**PROBLEM TO SOLVE:**
Copy out the lines below word for word, from the line containing "This screenshot has height=163, width=388." through the final line, including both of those. Omit the pictures from your answer.

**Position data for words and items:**
━━━━

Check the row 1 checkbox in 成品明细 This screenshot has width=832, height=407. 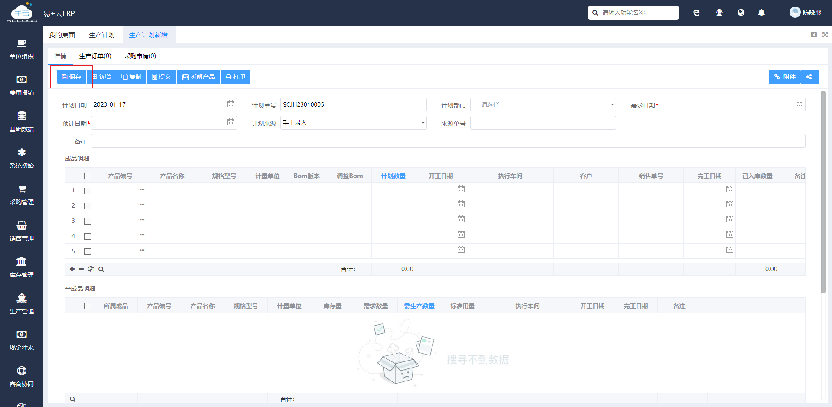[x=88, y=191]
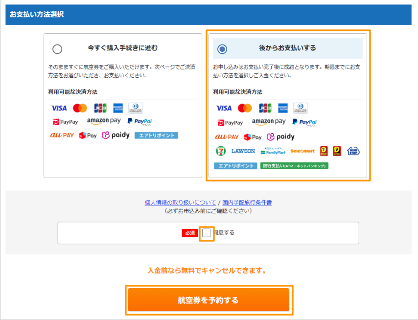Click Visa logo in the left panel

point(59,108)
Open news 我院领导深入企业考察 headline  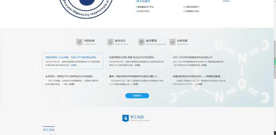coord(71,57)
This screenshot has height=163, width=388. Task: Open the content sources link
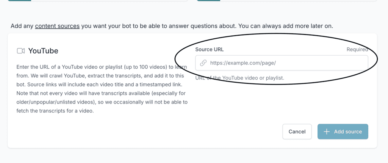point(57,26)
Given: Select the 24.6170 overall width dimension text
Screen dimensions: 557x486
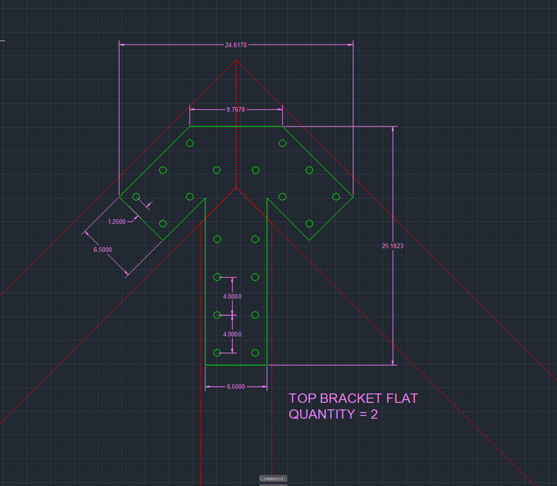Looking at the screenshot, I should [235, 45].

━━━━

**CORRECT ANSWER:**
This screenshot has height=163, width=388. Task: Open the content sources link
point(57,26)
Given: Select the 24.6170 overall width dimension text
Screen dimensions: 557x486
Looking at the screenshot, I should [235, 45].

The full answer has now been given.